> CONSIGNES
[1] Dans le fil de discussion sur la barre des menus, pour quelle raison MacX777 a-t-il modifié l'interface de base de Snow Leopard ? Répondez en une ou deux phrases.
[2] Recopiez à l'identique le passage du fil de discussion sur la barre des menus qui commence aux mots « Merci pour ta réponse, j'ai » et se termine après les mots « cette image ? ».

> EXTRAIT
========================

# modifier la couleur de la barre des menus



## MacX777 (12 Février 2010)

Bonjour, je suis sous snow leopard, j'ai un macbook pro modèle juin 2009, j'ai eu auparavant un autres portable apple (macbook) avec Mac OS X tiger, et l'interface de ce système manque, ainsi j'ai modifier légèrement, l'interface de base de snow leopard pour qu'il ressemble à Mac os x tiger (voir photo actuel de mon bureau), ainsi je voudrai savoir comment je peut modifier par ThemePark la couleur de la barre des menus pour qu'elle soit à nouveau blanche, ainsi que l'icône de spotlight (celle de la barre des menus)

Merci d'avance pour vos réponses.


----------



## Anonyme (13 Février 2010)

Tu veux la barre de Tiger ou celle par défaut de Snow Leopard, j'ai pas bien compris :rose:.


----------



## MacX777 (13 Février 2010)

je voudrai la barre de tiger, tu peut m'aider ?


----------



## MacX777 (13 Février 2010)

Bon j'ai progressé, j'ai réussi à mettre la barre blanche comme je le voulais (voir photo du bureau), mais je ne sais pas comment modifier l'icône de spotlight, quelqu'un serais comment faire ?


----------



## Anonyme (13 Février 2010)

/System/Library/CoreServices/Search.bundle/Contents/Resources/MDSearchMenuIcon.pdf, modifier l'icône.


----------



## MacX777 (13 Février 2010)

Merci pour ta réponse, j'ai trouvé le fichier, mais je ne parvient pas à trouver la version de mac os x Tiger de ce fichier, quelqu'un a une idée où je peut trouver cette image ?


----------



## Anonyme (14 Février 2010)

System/Library/CoreServices/Search.bundle:Show Package Contents:Resources/Spotlight.icns.


----------



## MacX777 (14 Février 2010)

Merci C0rentin de m'avoir fournit réponse à mes questions, une dernière chose en plus quelqu'un connais un thème Mac OS X tiger pour snow Leopard ?


----------



## Anonyme (14 Février 2010)

Non désolé.


----------



## MacX777 (14 Février 2010)

Ok encore merci pour ta réponse.


----------

========================

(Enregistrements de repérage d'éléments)

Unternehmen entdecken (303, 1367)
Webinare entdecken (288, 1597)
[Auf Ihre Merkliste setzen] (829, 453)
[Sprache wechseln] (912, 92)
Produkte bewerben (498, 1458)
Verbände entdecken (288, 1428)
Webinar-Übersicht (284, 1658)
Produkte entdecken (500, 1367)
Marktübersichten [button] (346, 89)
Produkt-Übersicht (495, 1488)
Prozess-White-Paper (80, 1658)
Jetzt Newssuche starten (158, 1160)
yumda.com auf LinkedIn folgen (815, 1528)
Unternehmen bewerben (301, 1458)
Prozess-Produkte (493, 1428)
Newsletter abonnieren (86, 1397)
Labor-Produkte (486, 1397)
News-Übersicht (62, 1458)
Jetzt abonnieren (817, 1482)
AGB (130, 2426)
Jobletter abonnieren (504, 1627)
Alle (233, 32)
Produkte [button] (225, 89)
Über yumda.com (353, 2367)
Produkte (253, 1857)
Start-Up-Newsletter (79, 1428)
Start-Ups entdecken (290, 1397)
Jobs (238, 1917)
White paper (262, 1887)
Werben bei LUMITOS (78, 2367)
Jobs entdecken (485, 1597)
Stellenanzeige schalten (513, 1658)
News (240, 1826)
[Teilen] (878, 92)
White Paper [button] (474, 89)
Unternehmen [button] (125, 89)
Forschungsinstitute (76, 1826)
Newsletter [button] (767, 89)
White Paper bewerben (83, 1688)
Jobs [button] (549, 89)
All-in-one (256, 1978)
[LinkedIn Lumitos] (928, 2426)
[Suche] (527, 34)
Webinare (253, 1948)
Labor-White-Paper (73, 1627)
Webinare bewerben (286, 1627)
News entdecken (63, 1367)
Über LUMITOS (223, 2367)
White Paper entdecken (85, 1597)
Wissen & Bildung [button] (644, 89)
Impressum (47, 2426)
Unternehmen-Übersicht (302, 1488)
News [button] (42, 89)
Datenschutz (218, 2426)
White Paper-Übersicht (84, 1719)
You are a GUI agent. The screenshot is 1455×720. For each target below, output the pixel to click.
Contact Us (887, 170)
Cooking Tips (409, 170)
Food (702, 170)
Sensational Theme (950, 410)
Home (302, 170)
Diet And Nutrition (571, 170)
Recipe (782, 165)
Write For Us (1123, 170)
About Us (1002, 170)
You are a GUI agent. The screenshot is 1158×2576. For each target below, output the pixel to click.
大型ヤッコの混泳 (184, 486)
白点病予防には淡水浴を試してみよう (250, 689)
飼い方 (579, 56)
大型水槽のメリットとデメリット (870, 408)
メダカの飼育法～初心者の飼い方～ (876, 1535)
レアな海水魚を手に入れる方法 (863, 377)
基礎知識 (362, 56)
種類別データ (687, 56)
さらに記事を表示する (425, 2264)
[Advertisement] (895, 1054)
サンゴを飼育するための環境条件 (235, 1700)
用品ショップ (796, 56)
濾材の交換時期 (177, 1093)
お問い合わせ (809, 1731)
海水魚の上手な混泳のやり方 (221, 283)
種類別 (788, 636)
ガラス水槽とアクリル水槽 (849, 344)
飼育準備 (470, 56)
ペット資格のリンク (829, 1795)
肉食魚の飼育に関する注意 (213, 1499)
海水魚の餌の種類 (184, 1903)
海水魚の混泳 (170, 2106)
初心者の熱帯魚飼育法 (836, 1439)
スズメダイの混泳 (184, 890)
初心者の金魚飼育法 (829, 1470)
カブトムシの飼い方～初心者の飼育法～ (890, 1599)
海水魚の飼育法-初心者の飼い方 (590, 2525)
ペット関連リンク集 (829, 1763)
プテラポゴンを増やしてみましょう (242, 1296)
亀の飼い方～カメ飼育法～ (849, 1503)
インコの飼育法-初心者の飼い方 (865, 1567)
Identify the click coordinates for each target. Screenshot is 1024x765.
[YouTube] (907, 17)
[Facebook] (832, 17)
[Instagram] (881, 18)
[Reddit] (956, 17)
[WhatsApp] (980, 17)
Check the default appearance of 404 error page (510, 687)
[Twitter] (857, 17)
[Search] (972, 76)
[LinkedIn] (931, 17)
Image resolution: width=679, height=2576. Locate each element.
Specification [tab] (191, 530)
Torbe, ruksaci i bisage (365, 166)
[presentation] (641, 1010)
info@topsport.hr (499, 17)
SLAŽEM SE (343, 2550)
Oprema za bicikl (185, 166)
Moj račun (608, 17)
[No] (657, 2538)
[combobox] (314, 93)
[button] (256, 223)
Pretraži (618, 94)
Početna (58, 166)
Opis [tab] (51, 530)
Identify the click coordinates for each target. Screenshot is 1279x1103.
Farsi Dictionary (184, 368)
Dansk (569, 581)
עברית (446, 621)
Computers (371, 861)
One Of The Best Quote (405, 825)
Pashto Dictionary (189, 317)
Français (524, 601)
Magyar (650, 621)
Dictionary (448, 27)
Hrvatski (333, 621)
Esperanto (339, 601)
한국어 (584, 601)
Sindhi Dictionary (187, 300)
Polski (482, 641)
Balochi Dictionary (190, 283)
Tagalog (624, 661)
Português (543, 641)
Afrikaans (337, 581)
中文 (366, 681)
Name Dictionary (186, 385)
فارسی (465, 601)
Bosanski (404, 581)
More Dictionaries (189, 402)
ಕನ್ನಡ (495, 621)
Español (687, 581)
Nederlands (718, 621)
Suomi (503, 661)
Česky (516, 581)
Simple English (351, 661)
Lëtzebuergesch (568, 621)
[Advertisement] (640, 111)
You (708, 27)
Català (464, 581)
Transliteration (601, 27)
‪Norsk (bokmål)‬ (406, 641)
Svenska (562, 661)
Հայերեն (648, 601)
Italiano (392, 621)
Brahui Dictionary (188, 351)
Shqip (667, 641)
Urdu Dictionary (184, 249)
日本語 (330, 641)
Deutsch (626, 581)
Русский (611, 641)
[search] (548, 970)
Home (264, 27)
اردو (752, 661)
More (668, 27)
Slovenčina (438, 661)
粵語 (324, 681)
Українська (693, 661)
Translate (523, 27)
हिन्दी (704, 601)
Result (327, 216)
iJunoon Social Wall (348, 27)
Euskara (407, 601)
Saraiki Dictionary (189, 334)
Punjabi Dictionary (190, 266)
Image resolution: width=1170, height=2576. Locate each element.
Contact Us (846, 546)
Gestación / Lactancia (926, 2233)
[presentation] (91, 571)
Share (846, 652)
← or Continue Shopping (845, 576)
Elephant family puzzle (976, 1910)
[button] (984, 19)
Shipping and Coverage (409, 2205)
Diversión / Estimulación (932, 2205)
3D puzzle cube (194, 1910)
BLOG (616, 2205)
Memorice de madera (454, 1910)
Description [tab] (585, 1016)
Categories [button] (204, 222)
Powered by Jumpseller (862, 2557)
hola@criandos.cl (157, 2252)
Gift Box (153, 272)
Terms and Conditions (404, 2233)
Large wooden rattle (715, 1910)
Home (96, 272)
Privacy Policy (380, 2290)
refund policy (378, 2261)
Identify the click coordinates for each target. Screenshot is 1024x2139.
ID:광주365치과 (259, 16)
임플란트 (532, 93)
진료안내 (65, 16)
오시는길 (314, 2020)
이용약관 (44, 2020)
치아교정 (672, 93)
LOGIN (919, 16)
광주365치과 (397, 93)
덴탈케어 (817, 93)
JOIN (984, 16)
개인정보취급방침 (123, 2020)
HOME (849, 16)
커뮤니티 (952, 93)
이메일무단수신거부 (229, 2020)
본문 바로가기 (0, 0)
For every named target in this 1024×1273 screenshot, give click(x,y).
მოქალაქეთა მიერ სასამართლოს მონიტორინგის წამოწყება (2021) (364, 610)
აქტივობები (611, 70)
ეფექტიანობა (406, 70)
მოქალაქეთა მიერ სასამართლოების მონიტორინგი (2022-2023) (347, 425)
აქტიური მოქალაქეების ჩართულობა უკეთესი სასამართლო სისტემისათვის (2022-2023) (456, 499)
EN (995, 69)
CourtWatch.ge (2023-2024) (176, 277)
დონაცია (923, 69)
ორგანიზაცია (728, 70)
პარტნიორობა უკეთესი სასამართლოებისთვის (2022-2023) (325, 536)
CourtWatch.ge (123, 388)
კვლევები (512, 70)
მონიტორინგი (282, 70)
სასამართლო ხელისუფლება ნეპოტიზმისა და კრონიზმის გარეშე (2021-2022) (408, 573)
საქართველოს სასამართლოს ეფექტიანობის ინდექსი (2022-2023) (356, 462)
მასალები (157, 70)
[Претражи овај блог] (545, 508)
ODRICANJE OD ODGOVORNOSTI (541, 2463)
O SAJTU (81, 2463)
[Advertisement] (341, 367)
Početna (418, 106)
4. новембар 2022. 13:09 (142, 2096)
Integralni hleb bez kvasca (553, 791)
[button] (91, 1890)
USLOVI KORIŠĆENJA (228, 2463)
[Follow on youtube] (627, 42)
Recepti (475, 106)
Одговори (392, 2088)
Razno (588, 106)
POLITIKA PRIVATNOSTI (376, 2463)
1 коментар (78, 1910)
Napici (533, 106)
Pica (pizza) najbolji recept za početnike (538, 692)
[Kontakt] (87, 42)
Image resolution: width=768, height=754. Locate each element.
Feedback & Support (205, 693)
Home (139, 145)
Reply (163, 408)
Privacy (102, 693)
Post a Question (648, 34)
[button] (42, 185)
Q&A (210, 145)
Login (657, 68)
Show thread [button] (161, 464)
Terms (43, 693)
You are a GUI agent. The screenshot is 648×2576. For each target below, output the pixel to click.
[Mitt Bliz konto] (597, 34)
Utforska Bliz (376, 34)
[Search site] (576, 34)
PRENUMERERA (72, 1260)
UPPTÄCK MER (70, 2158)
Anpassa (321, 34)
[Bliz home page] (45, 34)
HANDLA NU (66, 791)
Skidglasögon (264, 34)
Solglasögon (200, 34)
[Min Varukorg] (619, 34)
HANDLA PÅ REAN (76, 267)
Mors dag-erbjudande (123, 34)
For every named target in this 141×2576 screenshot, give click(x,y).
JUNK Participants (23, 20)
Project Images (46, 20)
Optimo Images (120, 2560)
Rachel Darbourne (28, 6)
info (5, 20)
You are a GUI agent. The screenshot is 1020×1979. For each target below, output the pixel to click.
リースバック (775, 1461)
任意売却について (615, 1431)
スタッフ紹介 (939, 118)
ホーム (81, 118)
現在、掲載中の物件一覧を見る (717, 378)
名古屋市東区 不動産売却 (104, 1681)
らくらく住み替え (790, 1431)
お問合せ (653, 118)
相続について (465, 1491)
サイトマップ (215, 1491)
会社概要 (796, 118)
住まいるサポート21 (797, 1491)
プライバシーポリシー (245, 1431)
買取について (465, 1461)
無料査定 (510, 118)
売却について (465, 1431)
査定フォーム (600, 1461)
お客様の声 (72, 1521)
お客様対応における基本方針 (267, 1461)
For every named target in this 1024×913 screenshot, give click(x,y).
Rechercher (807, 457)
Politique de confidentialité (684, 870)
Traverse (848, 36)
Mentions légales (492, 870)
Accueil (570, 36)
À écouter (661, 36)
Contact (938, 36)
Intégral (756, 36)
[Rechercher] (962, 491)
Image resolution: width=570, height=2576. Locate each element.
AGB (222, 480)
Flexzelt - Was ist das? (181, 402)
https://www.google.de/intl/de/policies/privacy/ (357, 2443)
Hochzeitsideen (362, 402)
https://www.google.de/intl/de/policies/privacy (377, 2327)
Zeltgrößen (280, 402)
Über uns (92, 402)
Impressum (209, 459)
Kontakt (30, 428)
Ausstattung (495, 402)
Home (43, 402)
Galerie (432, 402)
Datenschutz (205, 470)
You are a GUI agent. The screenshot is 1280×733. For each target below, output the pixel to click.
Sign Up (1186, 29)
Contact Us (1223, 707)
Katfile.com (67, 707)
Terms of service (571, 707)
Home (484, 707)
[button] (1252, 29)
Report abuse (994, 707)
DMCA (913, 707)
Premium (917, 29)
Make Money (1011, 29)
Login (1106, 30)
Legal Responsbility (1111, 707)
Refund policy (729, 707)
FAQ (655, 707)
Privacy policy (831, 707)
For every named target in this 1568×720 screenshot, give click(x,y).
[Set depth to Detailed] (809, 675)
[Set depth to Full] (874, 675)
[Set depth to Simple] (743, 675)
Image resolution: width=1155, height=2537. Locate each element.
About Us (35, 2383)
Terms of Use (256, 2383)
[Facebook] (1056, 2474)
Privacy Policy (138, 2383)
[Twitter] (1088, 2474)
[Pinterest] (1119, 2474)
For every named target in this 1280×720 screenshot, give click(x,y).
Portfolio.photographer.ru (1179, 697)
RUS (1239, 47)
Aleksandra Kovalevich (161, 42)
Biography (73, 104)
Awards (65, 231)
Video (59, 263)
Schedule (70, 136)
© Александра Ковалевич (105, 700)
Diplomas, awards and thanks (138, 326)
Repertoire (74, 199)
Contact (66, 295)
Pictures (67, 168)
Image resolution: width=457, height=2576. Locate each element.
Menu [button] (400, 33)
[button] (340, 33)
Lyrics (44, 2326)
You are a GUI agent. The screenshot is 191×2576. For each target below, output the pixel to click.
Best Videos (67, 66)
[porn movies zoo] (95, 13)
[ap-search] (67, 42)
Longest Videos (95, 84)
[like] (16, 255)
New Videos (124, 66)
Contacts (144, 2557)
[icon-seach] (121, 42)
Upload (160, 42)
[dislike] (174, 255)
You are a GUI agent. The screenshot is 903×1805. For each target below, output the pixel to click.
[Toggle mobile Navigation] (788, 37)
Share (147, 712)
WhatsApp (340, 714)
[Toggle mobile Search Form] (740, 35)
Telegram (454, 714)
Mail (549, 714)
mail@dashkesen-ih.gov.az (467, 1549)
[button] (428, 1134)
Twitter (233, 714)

========================

> CORRIGÉ
[1] MacX777 regrettait l'interface de Mac OS X Tiger, qu'il utilisait auparavant sur un MacBook. Il a donc modifié l'interface de base de Snow Leopard pour qu'elle ressemble à celle de Tiger.

[2]
Merci pour ta réponse, j'ai trouvé le fichier, mais je ne parvient pas à trouver la version de mac os x Tiger de ce fichier, quelqu'un a une idée où je peut trouver cette image ?